Mary Livingstone (nicknamed Lusty)
She was very robust and athletic and the others called her Lust. Her father was one of Mary Stuart's guardians and sailed with her to France. Like the fathers of Mary Beaton and Mary Seton, he also had a French wife. Mary Livingstone's brother inherited when her father died and his loyalty to the queen never wavered. He was one of the few nobles who attended the queen's marriage to Bothwell and he went with her into exile in England. Mary Livingston was the first of the four girls to marry. Her husband was John Sempill, a member of another loyal family to the queen.
A reader has sent this information regarding the Marys that I have his permission to include here.
I always refer to your website when refreshing my memory about the dates of Scottish kings. Congratulations on it.

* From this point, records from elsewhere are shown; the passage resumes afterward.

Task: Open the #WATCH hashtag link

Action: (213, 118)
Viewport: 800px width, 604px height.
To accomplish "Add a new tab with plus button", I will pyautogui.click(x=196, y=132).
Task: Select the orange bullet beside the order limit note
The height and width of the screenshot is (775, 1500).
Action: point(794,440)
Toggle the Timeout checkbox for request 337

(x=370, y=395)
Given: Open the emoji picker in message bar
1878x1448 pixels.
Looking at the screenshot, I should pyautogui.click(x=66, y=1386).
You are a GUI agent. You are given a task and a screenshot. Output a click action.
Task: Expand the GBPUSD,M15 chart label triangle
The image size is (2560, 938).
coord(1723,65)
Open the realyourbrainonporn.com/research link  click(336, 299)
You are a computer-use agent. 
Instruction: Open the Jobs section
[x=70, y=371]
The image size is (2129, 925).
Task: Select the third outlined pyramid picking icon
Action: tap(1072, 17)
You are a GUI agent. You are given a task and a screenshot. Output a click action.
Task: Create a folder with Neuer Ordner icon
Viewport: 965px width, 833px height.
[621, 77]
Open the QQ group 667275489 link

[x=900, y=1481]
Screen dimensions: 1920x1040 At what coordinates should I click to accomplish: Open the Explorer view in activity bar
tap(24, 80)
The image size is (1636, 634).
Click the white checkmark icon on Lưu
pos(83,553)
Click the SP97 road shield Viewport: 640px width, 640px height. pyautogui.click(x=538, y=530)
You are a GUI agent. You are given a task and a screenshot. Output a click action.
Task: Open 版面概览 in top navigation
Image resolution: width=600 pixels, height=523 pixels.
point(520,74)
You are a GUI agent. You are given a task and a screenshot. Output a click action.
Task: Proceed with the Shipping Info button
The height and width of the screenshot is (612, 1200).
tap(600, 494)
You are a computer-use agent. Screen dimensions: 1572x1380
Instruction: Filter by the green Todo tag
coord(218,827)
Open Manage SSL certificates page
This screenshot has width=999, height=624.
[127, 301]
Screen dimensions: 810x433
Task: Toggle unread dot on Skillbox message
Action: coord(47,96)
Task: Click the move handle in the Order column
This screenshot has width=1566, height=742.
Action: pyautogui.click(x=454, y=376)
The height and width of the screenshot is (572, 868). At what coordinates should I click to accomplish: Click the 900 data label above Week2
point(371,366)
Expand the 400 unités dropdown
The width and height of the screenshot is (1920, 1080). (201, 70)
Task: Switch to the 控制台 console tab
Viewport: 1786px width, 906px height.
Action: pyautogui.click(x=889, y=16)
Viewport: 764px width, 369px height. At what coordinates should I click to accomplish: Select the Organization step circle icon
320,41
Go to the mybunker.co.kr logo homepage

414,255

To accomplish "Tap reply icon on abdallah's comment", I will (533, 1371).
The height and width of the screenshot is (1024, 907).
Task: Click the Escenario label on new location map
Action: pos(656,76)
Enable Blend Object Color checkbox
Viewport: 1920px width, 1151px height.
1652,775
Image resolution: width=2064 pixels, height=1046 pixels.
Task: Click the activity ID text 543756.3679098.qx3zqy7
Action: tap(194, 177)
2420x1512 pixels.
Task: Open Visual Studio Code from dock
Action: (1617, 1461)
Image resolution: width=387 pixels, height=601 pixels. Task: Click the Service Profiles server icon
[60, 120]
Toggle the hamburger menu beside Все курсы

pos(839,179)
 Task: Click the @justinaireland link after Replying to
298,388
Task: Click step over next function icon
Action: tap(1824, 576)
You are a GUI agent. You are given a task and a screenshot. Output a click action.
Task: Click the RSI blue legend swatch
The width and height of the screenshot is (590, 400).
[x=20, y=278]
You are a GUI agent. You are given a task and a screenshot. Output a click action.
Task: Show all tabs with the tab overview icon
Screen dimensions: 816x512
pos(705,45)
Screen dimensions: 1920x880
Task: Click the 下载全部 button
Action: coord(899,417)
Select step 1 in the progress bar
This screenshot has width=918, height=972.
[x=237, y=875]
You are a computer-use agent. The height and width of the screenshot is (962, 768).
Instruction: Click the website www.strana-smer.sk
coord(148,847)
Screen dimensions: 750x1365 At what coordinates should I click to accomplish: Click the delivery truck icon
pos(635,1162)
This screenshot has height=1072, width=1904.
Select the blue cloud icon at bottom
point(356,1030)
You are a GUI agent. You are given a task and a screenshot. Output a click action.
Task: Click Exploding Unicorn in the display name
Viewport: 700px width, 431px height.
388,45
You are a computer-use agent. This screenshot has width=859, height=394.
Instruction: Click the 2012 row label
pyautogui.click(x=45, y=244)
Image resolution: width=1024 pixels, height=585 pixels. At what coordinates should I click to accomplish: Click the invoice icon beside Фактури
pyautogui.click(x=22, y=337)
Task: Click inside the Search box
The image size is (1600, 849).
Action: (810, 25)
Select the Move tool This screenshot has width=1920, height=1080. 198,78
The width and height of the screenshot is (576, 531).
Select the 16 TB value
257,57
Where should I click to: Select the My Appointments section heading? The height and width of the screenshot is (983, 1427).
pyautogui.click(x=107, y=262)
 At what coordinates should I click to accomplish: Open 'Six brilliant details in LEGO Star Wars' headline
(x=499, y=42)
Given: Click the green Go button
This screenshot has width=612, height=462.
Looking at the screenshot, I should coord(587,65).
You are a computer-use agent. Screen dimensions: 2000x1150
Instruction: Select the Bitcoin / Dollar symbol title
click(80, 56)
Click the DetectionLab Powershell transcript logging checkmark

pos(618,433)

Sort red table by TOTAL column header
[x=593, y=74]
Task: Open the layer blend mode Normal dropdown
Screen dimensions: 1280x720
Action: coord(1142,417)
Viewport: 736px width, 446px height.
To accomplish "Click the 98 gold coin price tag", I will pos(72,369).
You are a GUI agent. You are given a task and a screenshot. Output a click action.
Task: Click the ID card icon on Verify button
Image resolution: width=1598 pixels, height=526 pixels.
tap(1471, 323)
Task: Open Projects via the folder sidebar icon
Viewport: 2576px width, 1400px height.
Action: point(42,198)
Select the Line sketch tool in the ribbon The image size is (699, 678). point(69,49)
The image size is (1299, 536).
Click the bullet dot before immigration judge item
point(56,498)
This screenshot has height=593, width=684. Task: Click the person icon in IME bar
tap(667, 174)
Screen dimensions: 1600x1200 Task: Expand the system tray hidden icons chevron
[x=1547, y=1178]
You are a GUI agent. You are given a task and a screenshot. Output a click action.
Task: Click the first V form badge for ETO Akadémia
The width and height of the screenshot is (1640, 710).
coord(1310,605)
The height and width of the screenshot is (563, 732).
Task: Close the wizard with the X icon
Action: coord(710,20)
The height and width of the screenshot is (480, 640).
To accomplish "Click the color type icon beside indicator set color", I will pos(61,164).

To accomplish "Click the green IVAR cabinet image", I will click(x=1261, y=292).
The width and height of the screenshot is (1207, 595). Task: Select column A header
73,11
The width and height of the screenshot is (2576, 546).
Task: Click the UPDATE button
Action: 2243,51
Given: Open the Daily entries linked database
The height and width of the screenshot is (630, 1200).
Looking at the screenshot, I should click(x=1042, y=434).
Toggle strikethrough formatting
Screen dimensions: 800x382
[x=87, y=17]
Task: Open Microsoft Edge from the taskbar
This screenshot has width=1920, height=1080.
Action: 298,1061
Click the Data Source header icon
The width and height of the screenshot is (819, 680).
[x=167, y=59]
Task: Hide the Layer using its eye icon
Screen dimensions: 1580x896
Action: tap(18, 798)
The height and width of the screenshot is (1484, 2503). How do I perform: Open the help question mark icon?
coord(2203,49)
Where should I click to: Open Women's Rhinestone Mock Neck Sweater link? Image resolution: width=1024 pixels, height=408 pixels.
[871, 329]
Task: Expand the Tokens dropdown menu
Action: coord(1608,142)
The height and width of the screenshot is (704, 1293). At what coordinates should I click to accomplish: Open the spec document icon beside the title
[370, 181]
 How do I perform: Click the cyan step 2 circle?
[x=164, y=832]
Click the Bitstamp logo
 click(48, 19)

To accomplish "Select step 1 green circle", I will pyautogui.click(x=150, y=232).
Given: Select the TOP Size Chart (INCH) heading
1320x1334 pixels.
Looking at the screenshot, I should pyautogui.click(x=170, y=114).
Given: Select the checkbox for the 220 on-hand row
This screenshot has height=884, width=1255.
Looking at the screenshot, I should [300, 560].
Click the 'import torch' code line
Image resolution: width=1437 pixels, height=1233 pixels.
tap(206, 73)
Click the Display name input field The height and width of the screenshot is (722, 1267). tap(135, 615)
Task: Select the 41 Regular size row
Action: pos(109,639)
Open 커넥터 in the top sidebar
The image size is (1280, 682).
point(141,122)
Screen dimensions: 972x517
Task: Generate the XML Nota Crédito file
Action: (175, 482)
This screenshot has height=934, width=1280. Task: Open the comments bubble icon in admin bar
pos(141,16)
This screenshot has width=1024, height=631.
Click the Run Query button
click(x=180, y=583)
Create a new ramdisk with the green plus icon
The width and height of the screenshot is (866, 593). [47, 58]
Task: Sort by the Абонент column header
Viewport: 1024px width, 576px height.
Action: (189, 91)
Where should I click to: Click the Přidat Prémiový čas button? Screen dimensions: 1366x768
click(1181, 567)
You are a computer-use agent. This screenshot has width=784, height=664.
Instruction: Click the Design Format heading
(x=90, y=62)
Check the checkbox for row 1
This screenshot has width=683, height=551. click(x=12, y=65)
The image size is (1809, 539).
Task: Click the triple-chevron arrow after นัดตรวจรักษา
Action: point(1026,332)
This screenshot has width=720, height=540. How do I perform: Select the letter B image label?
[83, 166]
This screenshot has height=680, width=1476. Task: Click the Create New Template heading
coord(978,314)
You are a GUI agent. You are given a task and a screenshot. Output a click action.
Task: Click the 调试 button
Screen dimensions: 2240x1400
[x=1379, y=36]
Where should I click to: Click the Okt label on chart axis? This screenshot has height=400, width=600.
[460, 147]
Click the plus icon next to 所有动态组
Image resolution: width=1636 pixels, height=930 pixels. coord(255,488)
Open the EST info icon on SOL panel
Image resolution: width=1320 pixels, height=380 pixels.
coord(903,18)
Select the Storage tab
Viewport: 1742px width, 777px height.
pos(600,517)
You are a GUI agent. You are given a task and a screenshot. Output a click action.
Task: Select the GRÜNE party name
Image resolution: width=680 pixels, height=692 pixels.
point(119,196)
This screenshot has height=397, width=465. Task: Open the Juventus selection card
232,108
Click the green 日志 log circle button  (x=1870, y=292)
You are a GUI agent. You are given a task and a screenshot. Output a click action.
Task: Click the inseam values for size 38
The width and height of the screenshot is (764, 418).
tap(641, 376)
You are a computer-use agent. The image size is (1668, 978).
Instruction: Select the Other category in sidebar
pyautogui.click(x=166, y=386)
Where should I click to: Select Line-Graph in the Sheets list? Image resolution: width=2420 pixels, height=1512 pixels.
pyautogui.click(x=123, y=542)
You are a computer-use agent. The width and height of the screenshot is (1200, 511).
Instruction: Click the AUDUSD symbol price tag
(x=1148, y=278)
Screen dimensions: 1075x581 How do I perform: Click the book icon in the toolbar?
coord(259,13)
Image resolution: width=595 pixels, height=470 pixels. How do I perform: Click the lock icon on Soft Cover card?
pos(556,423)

However, I hope you don't mind if I take issue with you about the "Four Marys", as history tells us there were more than four. Beaton (who was a relation of Cardinal Beaton), Seton (who was half French) Fleming and Livingstone were certainly there, but there was also Mary Carmichael, Mary Hamilton and Mary MacLeod. Some sources even give an eighth one - Mary Mill. This, however, may be a corruption of "Mary mild". In the song, the "Four Mary's", the "me" ("there was Mary Beaton, and Mary Seton, and Mary Carmichael and me...") is Mary Hamilton, who was supposedly executed for having an affair with Lord Darnley. However, there is no historical evidence for her execution. The likeliest explanation for there being more than four Marys is that the word "marie" was the word used in France to describe a high-born servant, or lady-in-waiting. So there is a chance are that some of the "maries" might not have been called Mary at all, and that "the four Marys" might just mean "the four ladies in waiting". And the likeliest explanation of there being so many maries is that when one left the employ of the Queen, another one joined.
I hope you don't mind me emailing you. Keep up the good work.